В биографии этого человека много необычного, на грани невероятного. Он самый результативный советский летчик, на счету которого, по его собственным словам, 134 сбитых самолета противника, 6 воздушных таранов, испытание 297 типов наших и зарубежных самолетов, в том числе первых реактивных истребителей. Однако его гусарские загулы в свободное от полетов время, участие в дуэлях, традиция которых на короткое время возродилась перед войной в офицерской среде, своеволие не дали ему стать официально признанным героем. Теперь, когда ветер истории сдул шелуху дисциплинарных прегрешений с подвига Ивана Федорова, а в обществе стало меньше идеологизации, — пришла пора по справедливости воздать должное этому воздушному асу.
Мы встретились с Иваном Евграфовичем в квартире на Кутузовском проспекте и «до третьих петухов» беседовали о пережитом, о его почти 80-летней любви к небу.
Иван Федоров впервые поднялся в небо в 1929 году 15 лет от роду, собственноручно построив планер. В 1932 году поступил в школу военных пилотов, которую окончил с наивысшими летными характеристиками. В 1937 году добился отправки в Испанию, где за год боев совершил 286 боевых вылетов, лично сбил 11 самолетов противника и 17 в групповых схватках.

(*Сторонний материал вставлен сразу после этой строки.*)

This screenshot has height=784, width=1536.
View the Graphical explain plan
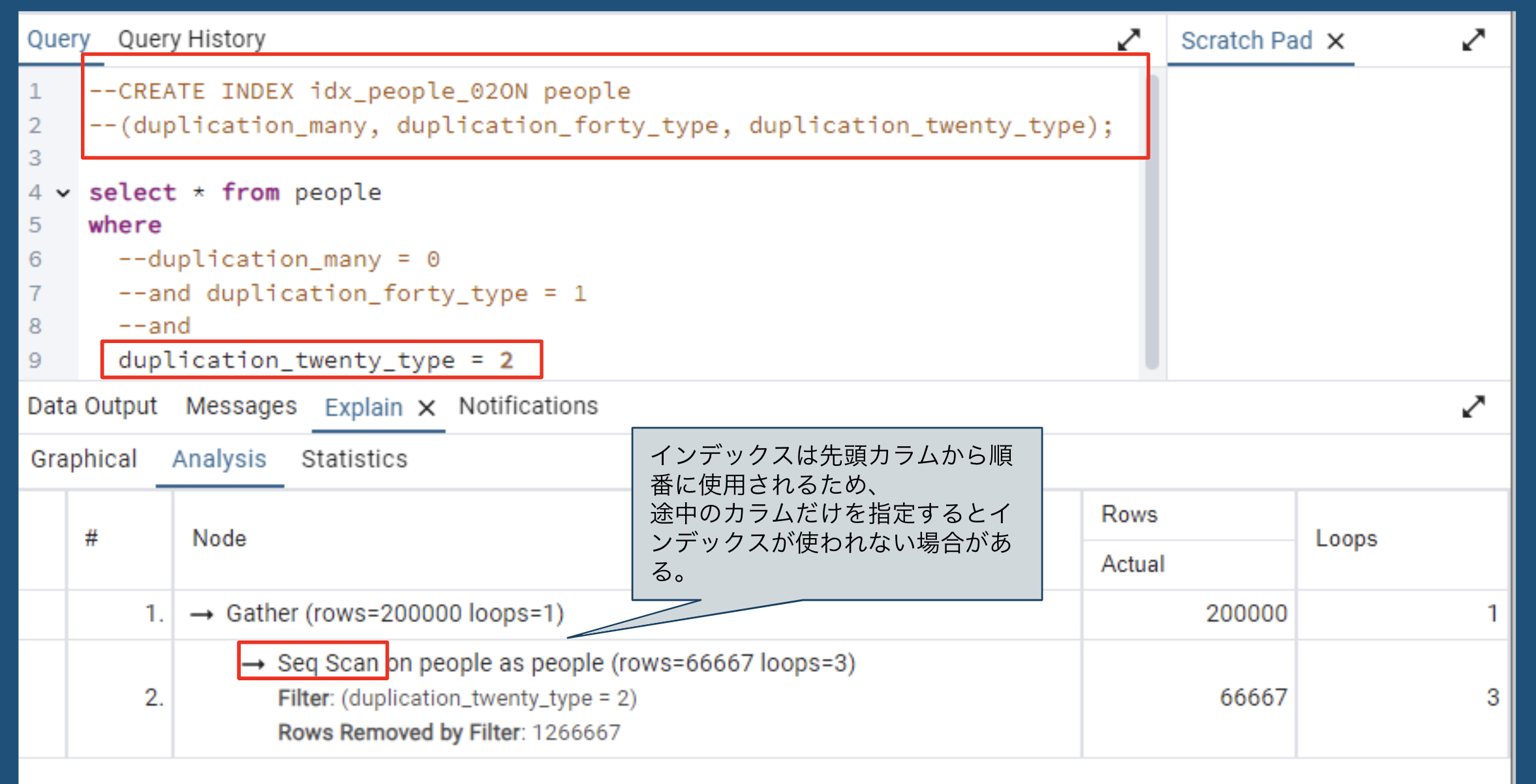tap(84, 459)
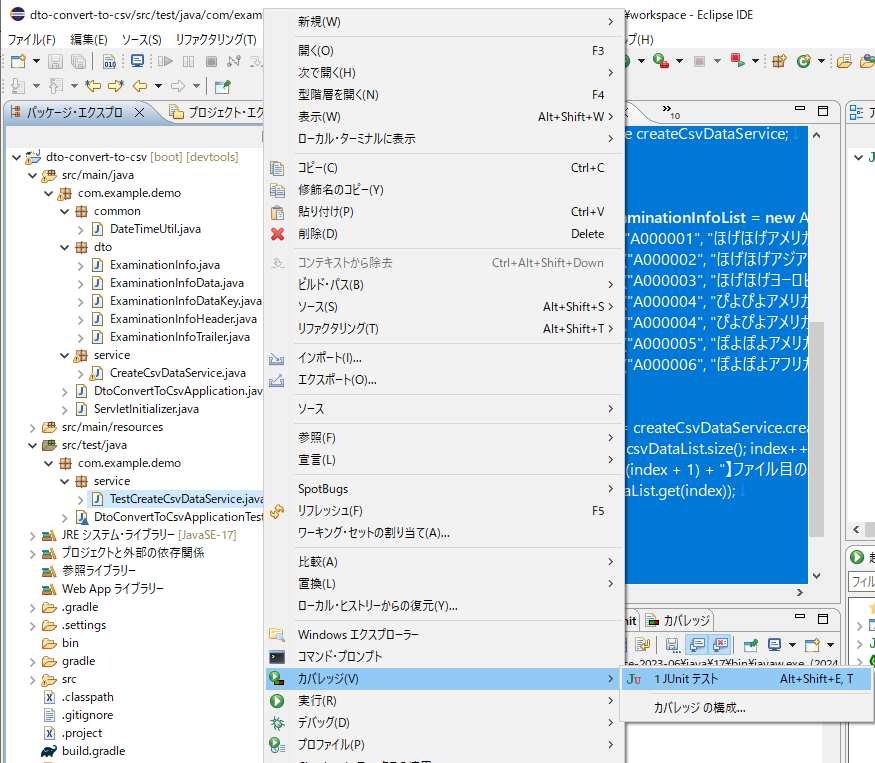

В 1938 году Федорова представили к званию Героя Советского Союза. С большой группой офицеров из Испании он приехал в Москву на торжественное вручение наград. На одном из «банкетов» собравшиеся летчики, моряки и танкисты, решили выяснить, какой вид вооруженных сил лучше. Спор дошел до драки, а потом и перестрелки. В результате — два трупа, раненые. Руководство наркомата обороны замяло инцидент, но награды отобрали. Всех раскидали по воинским частям с совершенно неблагоприятными для дальнейшей карьеры характеристиками. Но нет худа без добра: Федорову неожиданно предложили перейти из Вооруженных Сил в наркомат авиационной промышленности, конкретно — в КБ С.А. Лавочкина пилотом-испытателем.

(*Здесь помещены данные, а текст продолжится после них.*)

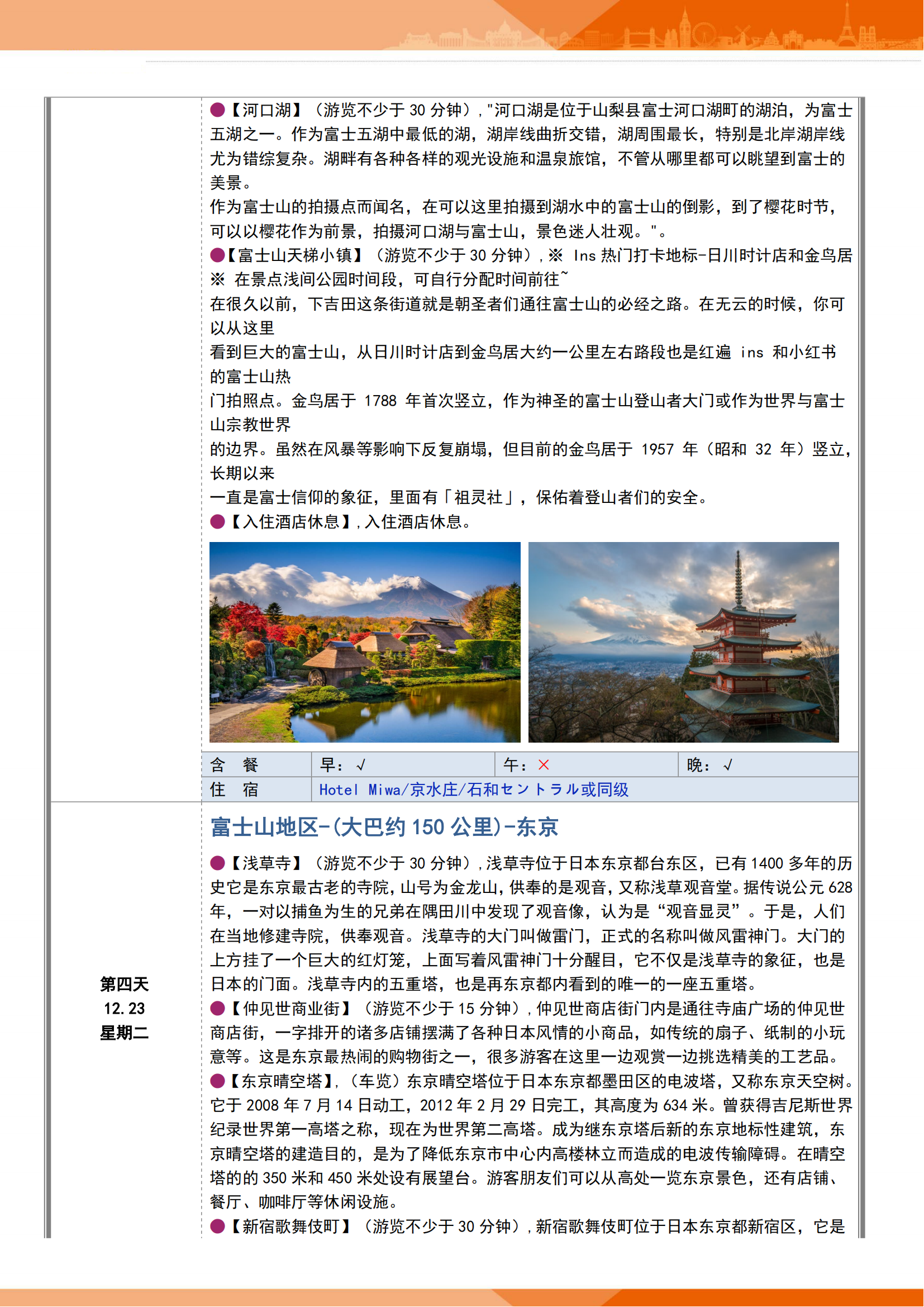Click the purple bullet before 【仲见世商业街】
924x1307 pixels.
pos(217,1008)
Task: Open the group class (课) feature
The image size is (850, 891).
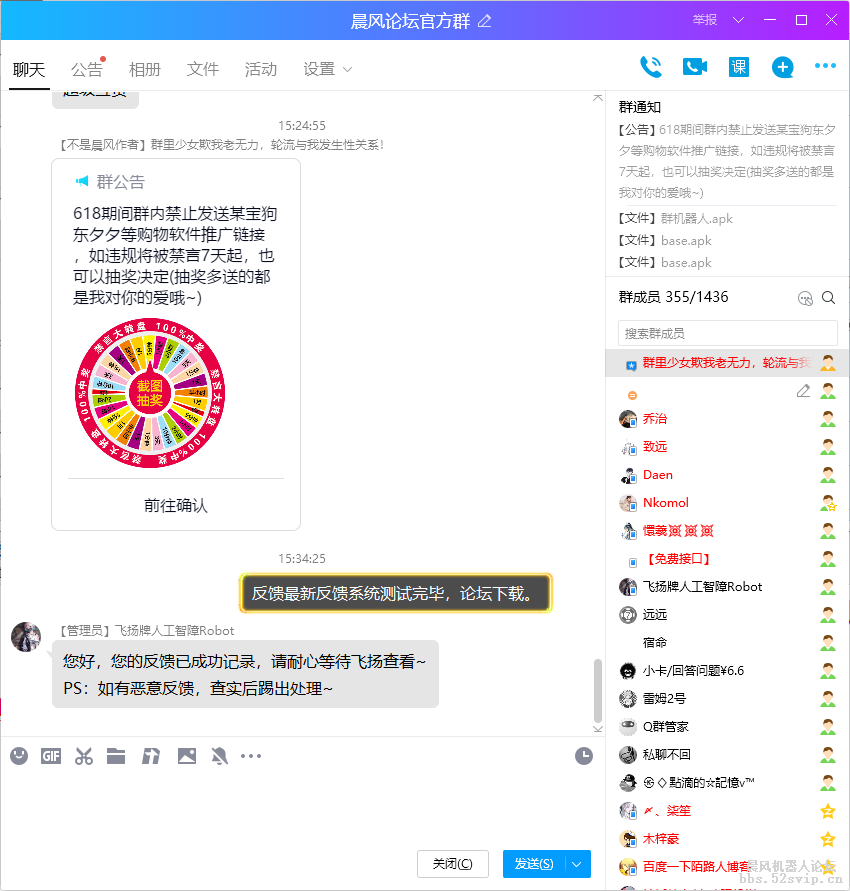Action: [738, 67]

— В конце 40-го — начале 41-го, в соответствии с советско-германским договором 62 немецких летчика более трех месяцев изучали наш истребитель И-16, и на первых полетах четверо из них угробились, — рассказал мне Федоров. — Был ответный визит, так сказать, обмен опытом. Разрешили поехать только четверым: мне, Стефановскому, Супруну и Викторову. Прибыли мы в Берлин 14 июня 1941 года и за четыре дня облетали все их самолеты, что они нам предложили: «мессеры», «юнкерсы», «хейнкели», «дорнье»… 18 июня на прощальном вечере Адольф Гитлер вручил мне одну из самых высоких наград рейха. До начала войны оставалось четыре дня.
С первых дней войны Федоров забросал Лавочкина рапортами с просьбой отправить на фронт. Но Семен Алексеевич не отпускал. В июне 1942 года Федоров просто удрал на передовую. Об этом он рассказал так:
— В то время КБ Лавочкина находилось в Горьком. На самолете, который испытывал, я фактически удрал, долетел до Монино. Горючее к нулям. Под пистолетом, в котором, кстати, и патронов не было, заставил механика заправить самолет и взял курс на Калининский фронт, к Громову, в 3-ю воздушную армию.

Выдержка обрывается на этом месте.